▸ Work required:
Copy out each of the following items word for word, leaving nothing out and changing nothing.

- - - - -

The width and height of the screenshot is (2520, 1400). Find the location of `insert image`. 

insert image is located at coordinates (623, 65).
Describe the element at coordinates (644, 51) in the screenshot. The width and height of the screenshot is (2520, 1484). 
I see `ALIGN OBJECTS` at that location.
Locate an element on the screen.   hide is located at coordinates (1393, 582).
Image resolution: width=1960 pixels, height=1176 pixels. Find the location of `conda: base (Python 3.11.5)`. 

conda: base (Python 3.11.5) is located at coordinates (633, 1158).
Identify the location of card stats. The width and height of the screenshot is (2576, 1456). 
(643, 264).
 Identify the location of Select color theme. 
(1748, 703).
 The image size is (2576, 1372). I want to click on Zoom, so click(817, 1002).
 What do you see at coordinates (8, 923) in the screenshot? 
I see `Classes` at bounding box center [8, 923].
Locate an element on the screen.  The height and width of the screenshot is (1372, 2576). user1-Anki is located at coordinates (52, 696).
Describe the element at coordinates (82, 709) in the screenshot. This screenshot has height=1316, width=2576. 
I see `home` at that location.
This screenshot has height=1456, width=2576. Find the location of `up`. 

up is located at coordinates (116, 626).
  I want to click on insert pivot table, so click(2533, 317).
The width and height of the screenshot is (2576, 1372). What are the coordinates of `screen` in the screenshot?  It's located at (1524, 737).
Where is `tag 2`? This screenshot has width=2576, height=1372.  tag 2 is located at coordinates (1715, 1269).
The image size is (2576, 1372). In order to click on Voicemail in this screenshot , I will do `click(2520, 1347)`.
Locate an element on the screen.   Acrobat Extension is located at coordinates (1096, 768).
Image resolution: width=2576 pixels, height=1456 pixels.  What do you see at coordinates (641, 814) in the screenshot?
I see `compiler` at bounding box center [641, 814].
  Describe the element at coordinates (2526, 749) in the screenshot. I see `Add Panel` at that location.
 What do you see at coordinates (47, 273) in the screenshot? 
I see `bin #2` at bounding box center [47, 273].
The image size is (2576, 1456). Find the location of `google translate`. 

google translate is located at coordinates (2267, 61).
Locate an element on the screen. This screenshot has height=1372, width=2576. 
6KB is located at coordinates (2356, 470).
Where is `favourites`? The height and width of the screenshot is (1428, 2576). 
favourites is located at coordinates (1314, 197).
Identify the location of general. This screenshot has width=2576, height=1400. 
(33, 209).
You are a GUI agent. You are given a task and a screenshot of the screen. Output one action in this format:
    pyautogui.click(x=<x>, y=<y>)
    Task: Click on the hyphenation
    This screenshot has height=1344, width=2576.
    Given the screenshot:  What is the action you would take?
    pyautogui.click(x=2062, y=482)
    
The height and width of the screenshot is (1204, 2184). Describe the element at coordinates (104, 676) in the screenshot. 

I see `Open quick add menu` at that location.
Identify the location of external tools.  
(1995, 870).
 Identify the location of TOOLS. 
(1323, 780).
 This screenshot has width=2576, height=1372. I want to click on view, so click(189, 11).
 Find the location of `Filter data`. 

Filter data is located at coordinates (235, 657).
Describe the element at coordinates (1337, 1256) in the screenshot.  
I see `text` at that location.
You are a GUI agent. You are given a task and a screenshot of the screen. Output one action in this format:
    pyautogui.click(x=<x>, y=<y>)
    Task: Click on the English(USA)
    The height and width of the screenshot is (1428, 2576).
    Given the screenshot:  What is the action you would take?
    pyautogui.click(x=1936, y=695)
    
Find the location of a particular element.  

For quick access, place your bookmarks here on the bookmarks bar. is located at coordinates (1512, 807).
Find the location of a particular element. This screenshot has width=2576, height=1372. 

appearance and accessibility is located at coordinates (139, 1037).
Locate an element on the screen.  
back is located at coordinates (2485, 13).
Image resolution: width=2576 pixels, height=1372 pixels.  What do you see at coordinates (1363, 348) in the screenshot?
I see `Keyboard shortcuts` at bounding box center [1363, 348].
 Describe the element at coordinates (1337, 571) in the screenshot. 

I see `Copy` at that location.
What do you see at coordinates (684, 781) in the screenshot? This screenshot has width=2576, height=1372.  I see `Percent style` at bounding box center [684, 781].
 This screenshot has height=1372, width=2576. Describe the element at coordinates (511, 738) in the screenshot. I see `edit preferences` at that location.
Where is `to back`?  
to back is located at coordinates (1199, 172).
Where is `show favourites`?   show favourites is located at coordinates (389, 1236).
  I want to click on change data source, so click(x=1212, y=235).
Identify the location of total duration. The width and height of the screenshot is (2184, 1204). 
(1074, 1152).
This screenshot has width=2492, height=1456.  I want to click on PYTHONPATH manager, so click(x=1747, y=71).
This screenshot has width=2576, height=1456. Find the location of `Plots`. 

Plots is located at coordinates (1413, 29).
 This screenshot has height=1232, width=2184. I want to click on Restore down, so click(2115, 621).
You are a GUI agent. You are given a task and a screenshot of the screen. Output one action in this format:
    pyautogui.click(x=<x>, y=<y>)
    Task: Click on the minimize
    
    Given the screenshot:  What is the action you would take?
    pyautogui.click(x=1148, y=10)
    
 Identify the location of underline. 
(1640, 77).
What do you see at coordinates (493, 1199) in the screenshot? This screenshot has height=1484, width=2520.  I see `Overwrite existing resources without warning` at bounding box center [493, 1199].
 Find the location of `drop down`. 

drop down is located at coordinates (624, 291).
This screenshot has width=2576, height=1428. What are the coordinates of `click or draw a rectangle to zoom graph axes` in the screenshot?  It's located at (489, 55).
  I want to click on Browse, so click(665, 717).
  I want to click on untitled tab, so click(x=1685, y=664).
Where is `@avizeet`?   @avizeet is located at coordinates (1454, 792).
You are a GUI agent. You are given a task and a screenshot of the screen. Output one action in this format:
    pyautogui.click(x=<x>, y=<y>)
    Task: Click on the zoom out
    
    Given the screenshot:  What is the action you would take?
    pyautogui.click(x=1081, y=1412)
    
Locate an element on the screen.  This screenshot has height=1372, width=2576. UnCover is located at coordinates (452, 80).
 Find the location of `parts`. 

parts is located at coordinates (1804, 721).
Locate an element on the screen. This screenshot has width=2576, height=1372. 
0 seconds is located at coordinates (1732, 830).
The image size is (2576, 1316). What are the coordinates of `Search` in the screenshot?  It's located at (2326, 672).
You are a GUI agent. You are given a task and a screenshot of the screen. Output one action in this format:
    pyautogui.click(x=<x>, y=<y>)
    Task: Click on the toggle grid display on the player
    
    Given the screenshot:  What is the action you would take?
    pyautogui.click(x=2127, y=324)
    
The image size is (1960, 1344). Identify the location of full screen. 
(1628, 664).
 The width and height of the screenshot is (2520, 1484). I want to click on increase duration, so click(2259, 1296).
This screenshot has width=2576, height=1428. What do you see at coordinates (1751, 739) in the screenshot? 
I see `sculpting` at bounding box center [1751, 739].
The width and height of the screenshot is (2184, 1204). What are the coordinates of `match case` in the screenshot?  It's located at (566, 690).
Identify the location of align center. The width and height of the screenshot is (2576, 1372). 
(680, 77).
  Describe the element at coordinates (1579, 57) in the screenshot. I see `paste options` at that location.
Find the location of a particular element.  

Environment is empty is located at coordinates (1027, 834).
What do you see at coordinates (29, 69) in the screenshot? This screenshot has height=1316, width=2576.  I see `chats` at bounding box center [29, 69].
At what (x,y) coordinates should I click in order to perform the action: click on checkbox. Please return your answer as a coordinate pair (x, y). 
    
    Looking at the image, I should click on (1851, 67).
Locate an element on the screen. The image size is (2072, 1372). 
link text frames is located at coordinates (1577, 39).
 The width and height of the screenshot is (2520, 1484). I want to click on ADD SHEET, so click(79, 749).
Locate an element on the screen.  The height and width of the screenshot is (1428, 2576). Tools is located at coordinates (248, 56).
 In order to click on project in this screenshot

- - - - -

▸ Output below:
The width and height of the screenshot is (2520, 1400). Find the location of `insert image`. 

insert image is located at coordinates (623, 65).
Describe the element at coordinates (644, 51) in the screenshot. The width and height of the screenshot is (2520, 1484). 
I see `ALIGN OBJECTS` at that location.
Locate an element on the screen.   hide is located at coordinates (1393, 582).
Image resolution: width=1960 pixels, height=1176 pixels. Find the location of `conda: base (Python 3.11.5)`. 

conda: base (Python 3.11.5) is located at coordinates (633, 1158).
Identify the location of card stats. The width and height of the screenshot is (2576, 1456). 
(643, 264).
 Identify the location of Select color theme. 
(1748, 703).
 The image size is (2576, 1372). I want to click on Zoom, so click(817, 1002).
 What do you see at coordinates (8, 923) in the screenshot? 
I see `Classes` at bounding box center [8, 923].
Locate an element on the screen.  The height and width of the screenshot is (1372, 2576). user1-Anki is located at coordinates (52, 696).
Describe the element at coordinates (82, 709) in the screenshot. This screenshot has height=1316, width=2576. 
I see `home` at that location.
This screenshot has height=1456, width=2576. Find the location of `up`. 

up is located at coordinates (116, 626).
  I want to click on insert pivot table, so click(2533, 317).
The width and height of the screenshot is (2576, 1372). What are the coordinates of `screen` in the screenshot?  It's located at (1524, 737).
Where is `tag 2`? This screenshot has width=2576, height=1372.  tag 2 is located at coordinates (1715, 1269).
The image size is (2576, 1372). In order to click on Voicemail in this screenshot , I will do `click(2520, 1347)`.
Locate an element on the screen.   Acrobat Extension is located at coordinates (1096, 768).
Image resolution: width=2576 pixels, height=1456 pixels.  What do you see at coordinates (641, 814) in the screenshot?
I see `compiler` at bounding box center [641, 814].
  Describe the element at coordinates (2526, 749) in the screenshot. I see `Add Panel` at that location.
 What do you see at coordinates (47, 273) in the screenshot? 
I see `bin #2` at bounding box center [47, 273].
The image size is (2576, 1456). Find the location of `google translate`. 

google translate is located at coordinates (2267, 61).
Locate an element on the screen. This screenshot has height=1372, width=2576. 
6KB is located at coordinates (2356, 470).
Where is `favourites`? The height and width of the screenshot is (1428, 2576). 
favourites is located at coordinates (1314, 197).
Identify the location of general. This screenshot has width=2576, height=1400. 
(33, 209).
You are a GUI agent. You are given a task and a screenshot of the screen. Output one action in this format:
    pyautogui.click(x=<x>, y=<y>)
    Task: Click on the hyphenation
    This screenshot has height=1344, width=2576.
    Given the screenshot:  What is the action you would take?
    pyautogui.click(x=2062, y=482)
    
The height and width of the screenshot is (1204, 2184). Describe the element at coordinates (104, 676) in the screenshot. 

I see `Open quick add menu` at that location.
Identify the location of external tools.  
(1995, 870).
 Identify the location of TOOLS. 
(1323, 780).
 This screenshot has width=2576, height=1372. I want to click on view, so click(189, 11).
 Find the location of `Filter data`. 

Filter data is located at coordinates (235, 657).
Describe the element at coordinates (1337, 1256) in the screenshot.  
I see `text` at that location.
You are a GUI agent. You are given a task and a screenshot of the screen. Output one action in this format:
    pyautogui.click(x=<x>, y=<y>)
    Task: Click on the English(USA)
    The height and width of the screenshot is (1428, 2576).
    Given the screenshot:  What is the action you would take?
    pyautogui.click(x=1936, y=695)
    
Find the location of a particular element.  

For quick access, place your bookmarks here on the bookmarks bar. is located at coordinates (1512, 807).
Find the location of a particular element. This screenshot has width=2576, height=1372. 

appearance and accessibility is located at coordinates (139, 1037).
Locate an element on the screen.  
back is located at coordinates (2485, 13).
Image resolution: width=2576 pixels, height=1372 pixels.  What do you see at coordinates (1363, 348) in the screenshot?
I see `Keyboard shortcuts` at bounding box center [1363, 348].
 Describe the element at coordinates (1337, 571) in the screenshot. 

I see `Copy` at that location.
What do you see at coordinates (684, 781) in the screenshot? This screenshot has width=2576, height=1372.  I see `Percent style` at bounding box center [684, 781].
 This screenshot has height=1372, width=2576. Describe the element at coordinates (511, 738) in the screenshot. I see `edit preferences` at that location.
Where is `to back`?  
to back is located at coordinates (1199, 172).
Where is `show favourites`?   show favourites is located at coordinates (389, 1236).
  I want to click on change data source, so click(x=1212, y=235).
Identify the location of total duration. The width and height of the screenshot is (2184, 1204). 
(1074, 1152).
This screenshot has width=2492, height=1456.  I want to click on PYTHONPATH manager, so click(x=1747, y=71).
This screenshot has width=2576, height=1456. Find the location of `Plots`. 

Plots is located at coordinates (1413, 29).
 This screenshot has height=1232, width=2184. I want to click on Restore down, so click(2115, 621).
You are a GUI agent. You are given a task and a screenshot of the screen. Output one action in this format:
    pyautogui.click(x=<x>, y=<y>)
    Task: Click on the minimize
    
    Given the screenshot:  What is the action you would take?
    pyautogui.click(x=1148, y=10)
    
 Identify the location of underline. 
(1640, 77).
What do you see at coordinates (493, 1199) in the screenshot? This screenshot has height=1484, width=2520.  I see `Overwrite existing resources without warning` at bounding box center [493, 1199].
 Find the location of `drop down`. 

drop down is located at coordinates (624, 291).
This screenshot has width=2576, height=1428. What are the coordinates of `click or draw a rectangle to zoom graph axes` in the screenshot?  It's located at (489, 55).
  I want to click on Browse, so click(665, 717).
  I want to click on untitled tab, so click(x=1685, y=664).
Where is `@avizeet`?   @avizeet is located at coordinates (1454, 792).
You are a GUI agent. You are given a task and a screenshot of the screen. Output one action in this format:
    pyautogui.click(x=<x>, y=<y>)
    Task: Click on the zoom out
    
    Given the screenshot:  What is the action you would take?
    pyautogui.click(x=1081, y=1412)
    
Locate an element on the screen.  This screenshot has height=1372, width=2576. UnCover is located at coordinates (452, 80).
 Find the location of `parts`. 

parts is located at coordinates (1804, 721).
Locate an element on the screen. This screenshot has width=2576, height=1372. 
0 seconds is located at coordinates (1732, 830).
The image size is (2576, 1316). What are the coordinates of `Search` in the screenshot?  It's located at (2326, 672).
You are a GUI agent. You are given a task and a screenshot of the screen. Output one action in this format:
    pyautogui.click(x=<x>, y=<y>)
    Task: Click on the toggle grid display on the player
    
    Given the screenshot:  What is the action you would take?
    pyautogui.click(x=2127, y=324)
    
The image size is (1960, 1344). Identify the location of full screen. 
(1628, 664).
 The width and height of the screenshot is (2520, 1484). I want to click on increase duration, so click(2259, 1296).
This screenshot has width=2576, height=1428. What do you see at coordinates (1751, 739) in the screenshot? 
I see `sculpting` at bounding box center [1751, 739].
The width and height of the screenshot is (2184, 1204). What are the coordinates of `match case` in the screenshot?  It's located at (566, 690).
Identify the location of align center. The width and height of the screenshot is (2576, 1372). 
(680, 77).
  Describe the element at coordinates (1579, 57) in the screenshot. I see `paste options` at that location.
Find the location of a particular element.  

Environment is empty is located at coordinates (1027, 834).
What do you see at coordinates (29, 69) in the screenshot? This screenshot has height=1316, width=2576.  I see `chats` at bounding box center [29, 69].
At what (x,y) coordinates should I click in order to perform the action: click on checkbox. Please return your answer as a coordinate pair (x, y). 
    
    Looking at the image, I should click on (1851, 67).
Locate an element on the screen. The image size is (2072, 1372). 
link text frames is located at coordinates (1577, 39).
 The width and height of the screenshot is (2520, 1484). I want to click on ADD SHEET, so click(79, 749).
Locate an element on the screen.  The height and width of the screenshot is (1428, 2576). Tools is located at coordinates (248, 56).
 In order to click on project in this screenshot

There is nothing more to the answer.